By Connie · Last reviewed: April 2026 — pricing & tools verified · AI-assisted, human-edited · This article contains affiliate links. We may earn a commission at no extra cost to you if you sign up through our links.

Model Release

Cohere Transcribe: Open-Source ASR Beats Whisper with 5.4% Word Error Rate

Q: What is Cohere Transcribe?

Cohere Transcribe is a 2-billion-parameter open-source automatic speech recognition (ASR) model released under Apache 2.0 on March 26, 2026. It achieves a 5.42% average word error rate, ranking #1 on the Hugging Face Open ASR Leaderboard.

Q: How does Cohere Transcribe compare to OpenAI Whisper?

Cohere Transcribe achieves a 5.42% word error rate versus Whisper Large v3's 7.44% — a 27% accuracy improvement. It also delivers 3x higher throughput and runs on consumer-grade GPUs like the RTX 3060.

Q: What languages does Cohere Transcribe support?

Cohere Transcribe supports 14 languages including English, Chinese, Japanese, Arabic, French, German, Spanish, Portuguese, Dutch, Italian, Polish, Russian, Korean, and Hindi. A language code must be specified at inference time — it does not auto-detect.

Q: Is Cohere Transcribe free to use?

Yes. Cohere Transcribe is available for free under Apache 2.0 for local deployment via Hugging Face.
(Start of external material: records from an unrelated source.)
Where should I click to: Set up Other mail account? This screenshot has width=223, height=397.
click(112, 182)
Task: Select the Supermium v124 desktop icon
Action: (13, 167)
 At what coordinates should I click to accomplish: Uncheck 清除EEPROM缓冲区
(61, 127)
Cohere also offers a free rate-limited API and a paid managed 'Model Vault' for production workloads without rate limits.

March 26, 2026 · 7 min read · Happycapy Guide

TL;DR

Cohere released Cohere Transcribe on March 26, 2026 — a 2B-parameter open-source ASR model that ranks #1 on the Hugging Face Open ASR Leaderboard with a 5.42% word error rate, beating OpenAI Whisper Large v3 (7.44%) by 27%. It supports 14 languages, runs on a consumer RTX 3060, and is free under Apache 2.0.
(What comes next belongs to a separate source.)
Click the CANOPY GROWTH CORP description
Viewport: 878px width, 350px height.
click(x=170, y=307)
Cohere, best known as the enterprise large language model company, just made a surprising entry into audio AI. On March 26, 2026, it released Cohere Transcribe — a dedicated speech recognition model that immediately claimed the top spot on the Hugging Face Open ASR Leaderboard, surpassing OpenAI Whisper, ElevenLabs Scribe, Zoom Scribe, and IBM Granite Speech.

Unlike most speech models that fine-tune existing text LLMs, Cohere built Transcribe from scratch on 500,000 hours of audio-transcript pairs using a Fast-Conformer encoder-decoder architecture — prioritizing accuracy and throughput over model generality.

Benchmark Results: #1 on Open ASR Leaderboard

Cohere Transcribe's average word error rate of 5.42% puts it ahead of every model on the Hugging Face Open ASR Leaderboard as of its launch date.

Model	Avg WER ↓	License	Params
Cohere Transcribe	5.42%	Apache 2.0	2B
Zoom Scribe v1	5.47%	Proprietary	—
IBM Granite 4.0 Speech 1B	5.52%	Apache 2.0	1B
ElevenLabs Scribe v2	5.83%	Proprietary	—
OpenAI Whisper Large v3	7.44%	MIT	1.5B

Human evaluation results reinforce the leaderboard rankings: in English pairwise comparisons, humans preferred Cohere Transcribe over Whisper Large v3 in 64% of test cases and over ElevenLabs Scribe v2 in 51% of cases. Japanese showed an even stronger preference, with Cohere winning 66–70% of comparisons.

Architecture: Built From Scratch for Speed

Cohere Transcribe uses a Conformer-based encoder-decoder architecture trained on 500,000 hours of audio. Over 90% of its 2 billion parameters are in the Fast-Conformer encoder, which handles acoustic representation. A lightweight Transformer decoder converts the encoded audio to text.

This design choice explains why Transcribe achieves 3x higher offline throughput than similarly-sized models. It is purpose-built for transcription, not general audio understanding — which makes it both faster and more accurate for the specific task of converting speech to text.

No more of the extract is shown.